Copy each line below holding "computer".

**Data shown**
============

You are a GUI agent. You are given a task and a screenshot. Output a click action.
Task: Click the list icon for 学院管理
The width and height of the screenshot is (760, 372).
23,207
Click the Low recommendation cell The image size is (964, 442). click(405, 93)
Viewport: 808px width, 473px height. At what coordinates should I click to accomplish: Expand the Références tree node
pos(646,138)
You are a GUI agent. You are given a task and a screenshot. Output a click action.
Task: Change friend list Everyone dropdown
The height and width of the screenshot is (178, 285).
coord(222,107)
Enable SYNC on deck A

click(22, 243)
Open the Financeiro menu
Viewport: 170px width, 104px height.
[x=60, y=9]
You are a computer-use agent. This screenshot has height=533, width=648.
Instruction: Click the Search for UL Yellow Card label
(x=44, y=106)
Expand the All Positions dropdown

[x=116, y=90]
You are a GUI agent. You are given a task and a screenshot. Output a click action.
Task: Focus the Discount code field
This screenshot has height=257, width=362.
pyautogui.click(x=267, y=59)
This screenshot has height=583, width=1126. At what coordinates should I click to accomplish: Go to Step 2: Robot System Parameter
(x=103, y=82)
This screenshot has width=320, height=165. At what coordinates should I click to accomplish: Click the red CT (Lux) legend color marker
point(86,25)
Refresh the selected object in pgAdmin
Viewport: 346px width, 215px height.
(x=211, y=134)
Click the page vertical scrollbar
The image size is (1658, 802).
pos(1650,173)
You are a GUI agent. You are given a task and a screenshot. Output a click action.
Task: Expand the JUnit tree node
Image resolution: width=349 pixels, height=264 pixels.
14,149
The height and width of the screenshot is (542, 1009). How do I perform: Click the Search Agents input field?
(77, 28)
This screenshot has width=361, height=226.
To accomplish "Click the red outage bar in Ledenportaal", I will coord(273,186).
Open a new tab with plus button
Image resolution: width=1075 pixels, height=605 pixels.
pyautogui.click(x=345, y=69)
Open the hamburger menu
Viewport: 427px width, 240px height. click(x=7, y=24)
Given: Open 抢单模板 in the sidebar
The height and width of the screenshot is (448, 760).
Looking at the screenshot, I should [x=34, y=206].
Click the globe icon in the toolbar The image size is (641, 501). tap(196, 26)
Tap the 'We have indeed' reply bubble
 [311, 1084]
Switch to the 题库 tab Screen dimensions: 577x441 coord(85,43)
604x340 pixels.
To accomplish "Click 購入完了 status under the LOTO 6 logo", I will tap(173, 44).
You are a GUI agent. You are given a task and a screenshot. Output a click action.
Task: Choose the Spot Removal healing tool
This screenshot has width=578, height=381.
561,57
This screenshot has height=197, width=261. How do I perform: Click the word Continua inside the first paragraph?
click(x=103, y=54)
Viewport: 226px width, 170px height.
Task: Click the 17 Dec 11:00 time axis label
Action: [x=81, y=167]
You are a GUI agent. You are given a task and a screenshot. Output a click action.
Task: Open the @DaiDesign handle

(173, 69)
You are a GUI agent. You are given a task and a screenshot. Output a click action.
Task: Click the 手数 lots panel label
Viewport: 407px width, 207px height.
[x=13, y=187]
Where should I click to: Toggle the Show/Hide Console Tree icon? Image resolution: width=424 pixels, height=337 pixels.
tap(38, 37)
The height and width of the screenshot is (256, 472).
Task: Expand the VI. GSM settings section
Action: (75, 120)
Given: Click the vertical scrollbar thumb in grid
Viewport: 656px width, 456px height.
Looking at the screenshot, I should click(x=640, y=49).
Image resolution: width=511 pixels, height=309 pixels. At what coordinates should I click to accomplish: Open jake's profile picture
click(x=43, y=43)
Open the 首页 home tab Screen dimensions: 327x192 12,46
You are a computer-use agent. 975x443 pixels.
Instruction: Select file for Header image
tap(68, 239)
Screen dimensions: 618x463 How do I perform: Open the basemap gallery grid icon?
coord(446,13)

============

**Result of this exercise**
You are a computer-use agent. This screenshot has height=533, width=648.
You are a computer-use agent. 975x443 pixels.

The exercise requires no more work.